Riots erupt in Egyptian city over police trials

CAIRO – Hundreds of Egyptian protesters lobbed rocks at the security headquarters and set fire to police cars for a second day Wednesday in a flashpoint city as growing impatience over delays in trying former regime officials and police accused of killing protesters threatened to plunge the nation back into crisis.

In a bid to defuse rising anger, the Interior Ministry announced that hundreds of high-ranking police officers will be fired for their role in the harsh crackdown on anti-government protests earlier this year that left nearly 850 people dead. Interior Minister Mansour el-Essawi said in a statement that it will be the largest shake up in the history of his ministry.

Justice for those who killed demonstrators has become a rallying point for the protest movement, nearly five months after Hosni Mubarak was ousted in an uprising after a nearly three-decade rule marred by complaints of widespread corruption and police abuse.
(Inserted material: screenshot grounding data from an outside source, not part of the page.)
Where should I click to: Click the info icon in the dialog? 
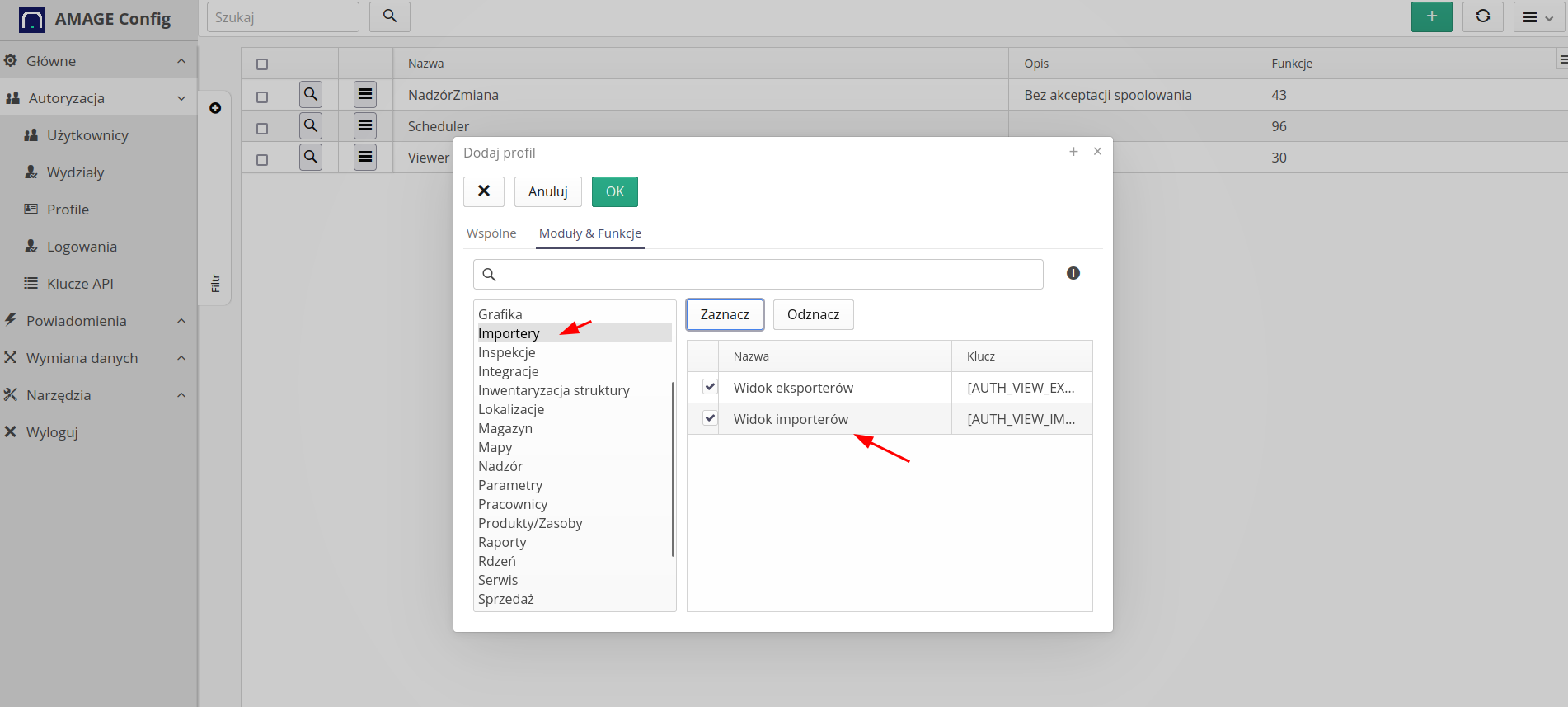(1073, 273)
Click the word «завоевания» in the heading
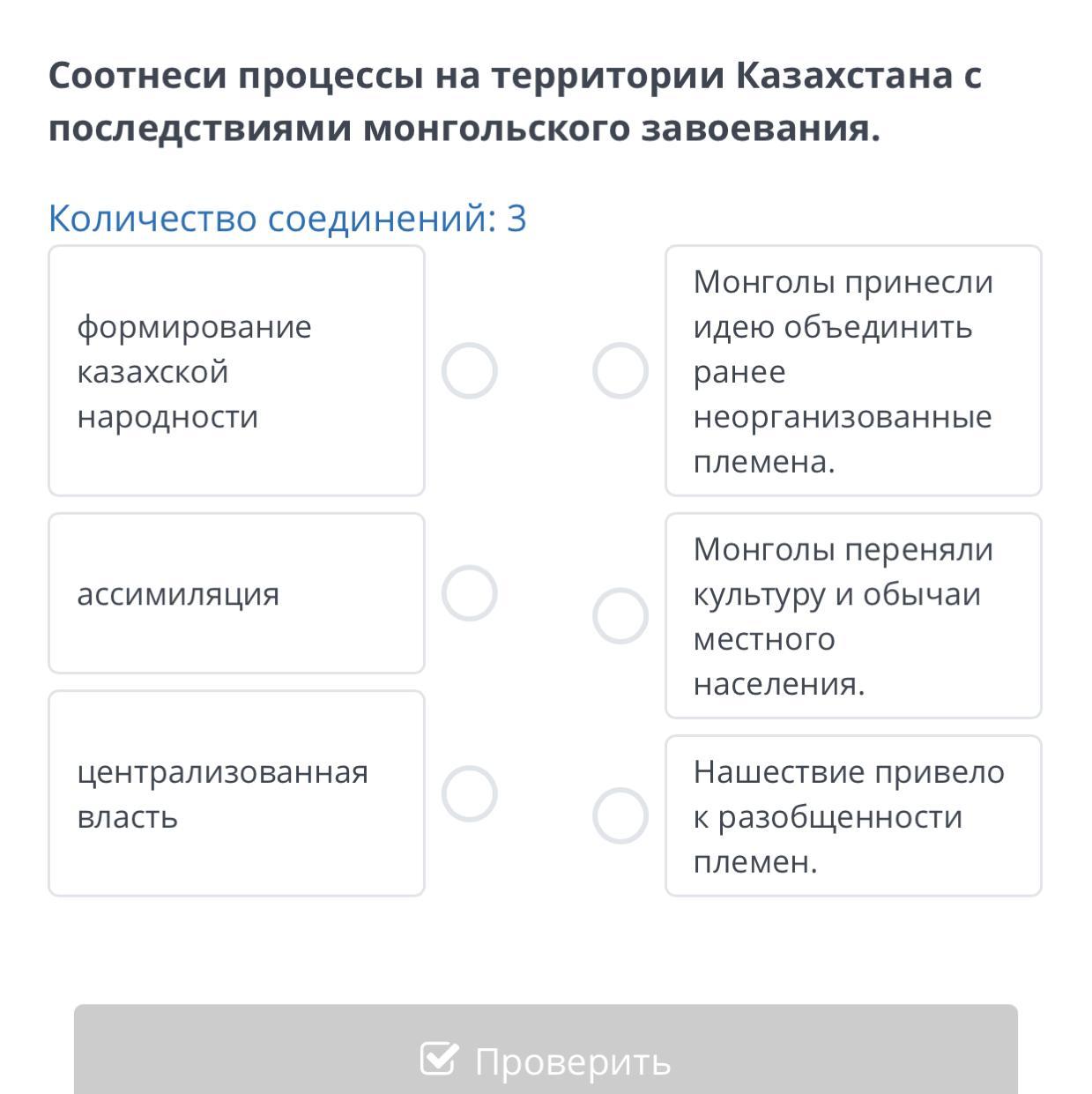 pos(759,129)
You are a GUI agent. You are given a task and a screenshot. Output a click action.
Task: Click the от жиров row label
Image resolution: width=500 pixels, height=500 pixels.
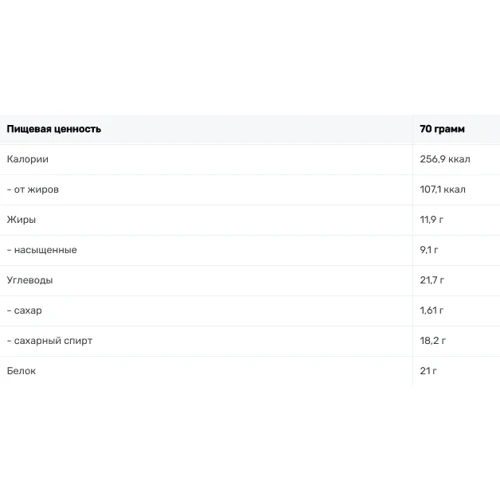click(33, 190)
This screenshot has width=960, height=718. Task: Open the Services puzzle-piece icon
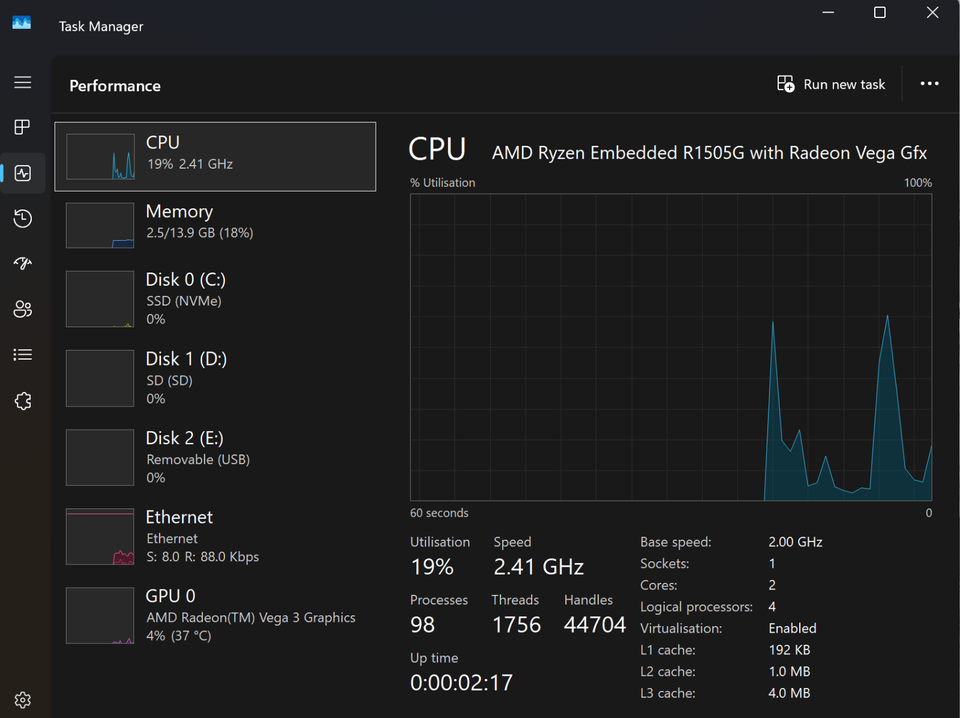tap(22, 400)
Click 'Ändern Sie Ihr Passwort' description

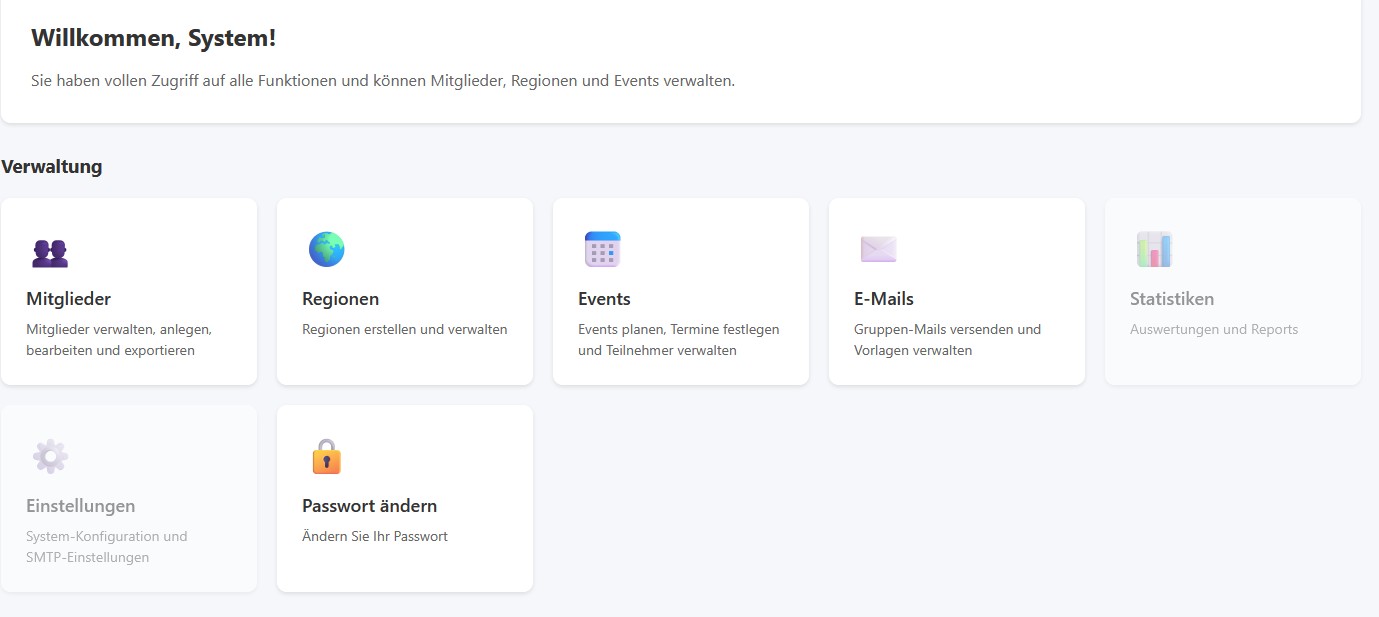374,536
Many Egyptians believe that Mubarak and some of his rule’s much-hated faces have been removed. However, the pillars of his regime are still in place, including the pivotal judiciary.
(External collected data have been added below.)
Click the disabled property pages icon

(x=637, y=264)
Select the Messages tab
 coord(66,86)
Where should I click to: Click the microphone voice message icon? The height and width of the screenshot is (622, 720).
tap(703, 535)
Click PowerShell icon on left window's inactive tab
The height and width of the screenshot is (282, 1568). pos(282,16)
The two days of rioting in Suez – a city at the southern tip of the strategic Suez Canal that saw some of the most dramatic confrontations between police and protesters – was prompted by anger over a court order on Monday to release seven police officers charged with killing demonstrators.

Prosecutor-General Mahmoud Abdel-Meguid had promised to appeal the court order and return the police officers to jail in a bid to appease the protesters. But another court upheld the decision Wednesday, prompting protesters to pour back into the streets.
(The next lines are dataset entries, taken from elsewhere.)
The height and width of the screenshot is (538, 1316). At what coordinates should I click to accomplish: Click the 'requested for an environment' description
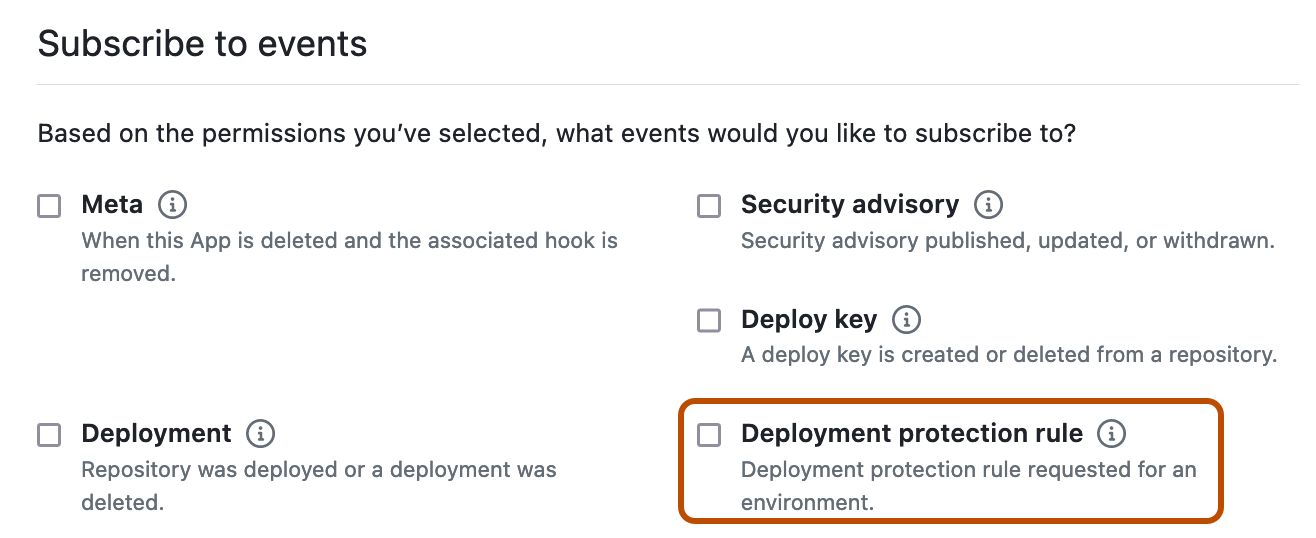(968, 470)
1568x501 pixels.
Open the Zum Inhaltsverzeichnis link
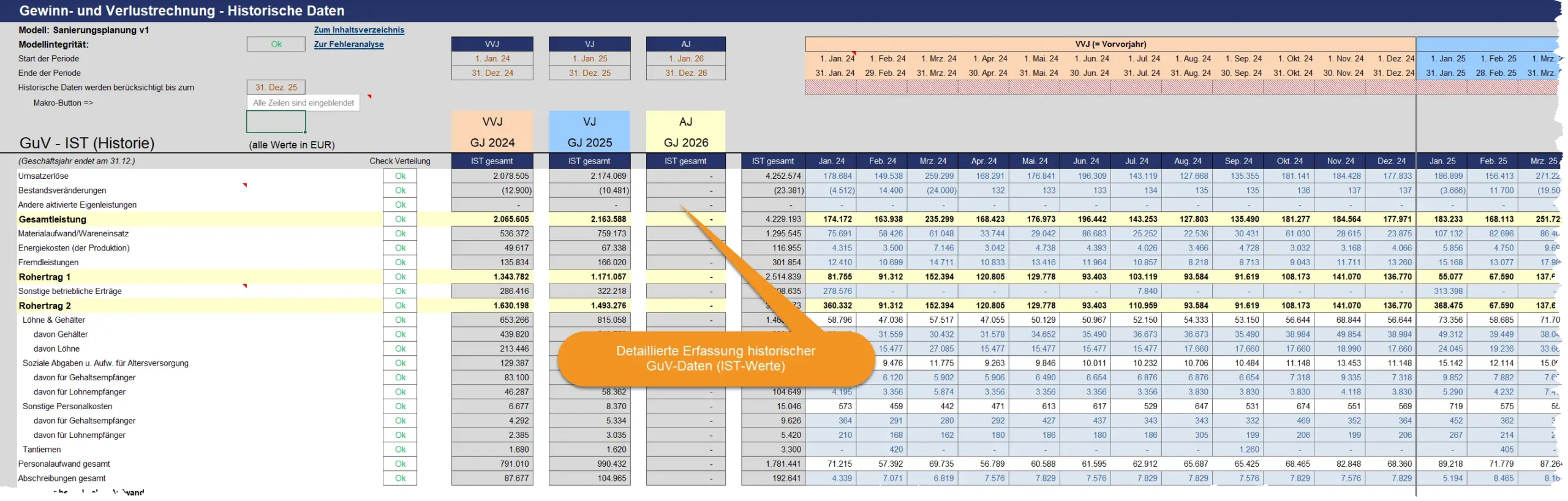click(359, 30)
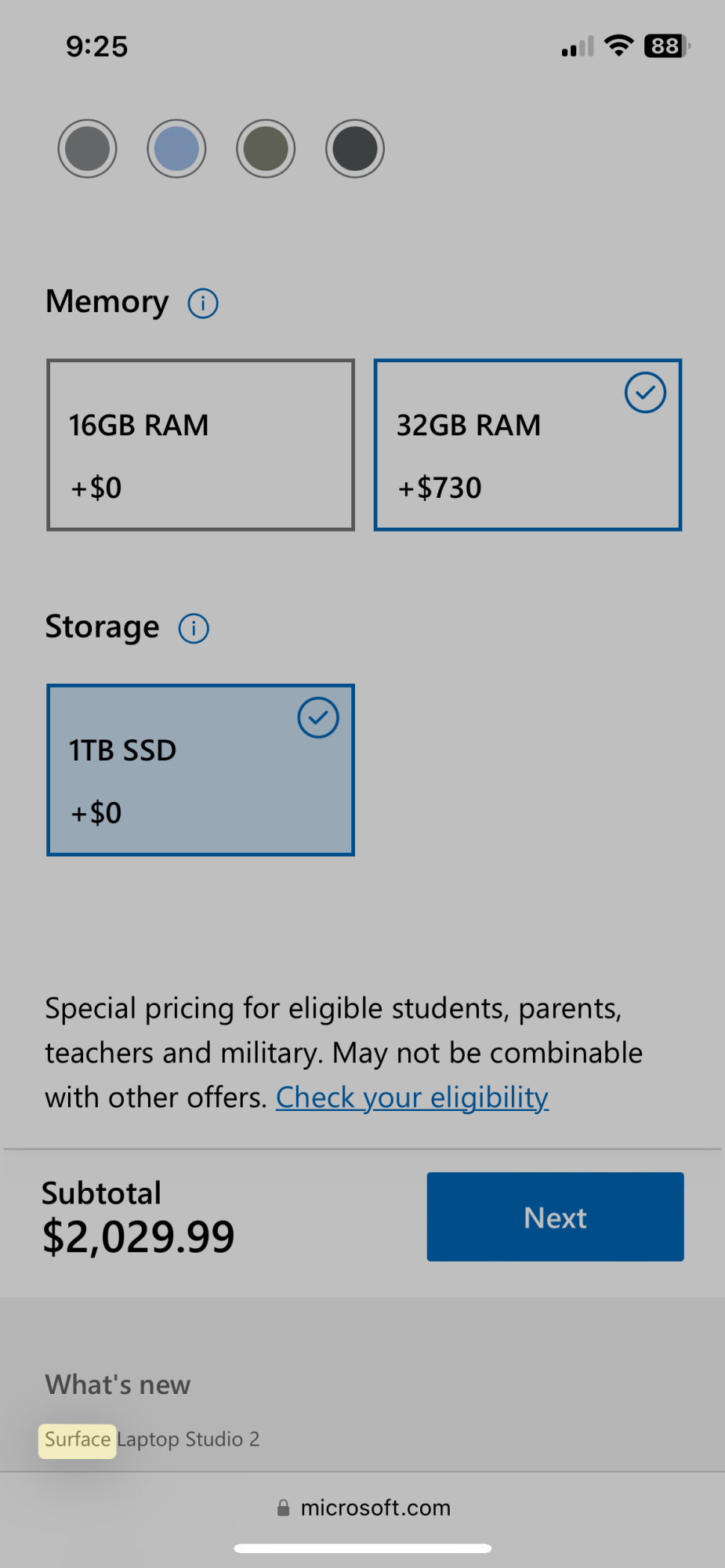Tap the cellular signal bars
725x1568 pixels.
578,47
Young men smashed the building’s windows with stones and burned a number of police vehicles. Then they attacked the city’s main court complex.

“The courts are corrupt. They are complicit in denying us justice,” said Ahmed el-Ganadi, whose son had been killed in the earlier protests. “We will no longer wait for a court decision to get our retribution.”

Protesters also are angry over Tuesday’s decision to acquit three former government ministers over corruption allegations.

Many lawyers said the ruling was legally sound but cast doubt on the objectivity of the prosecutor-general, who was himself appointed under Mubarak’s regime, saying he was rushing flimsy cases to court without a thorough investigation.

Only one policeman has been convicted in more than a dozen court cases over the deaths of people killed in the government crackdown on protesters. He was tried in absentia. Mubarak and his two sons also face charges of killing protesters and amassing illegal wealth. Their trial is scheduled to begin Aug. 3.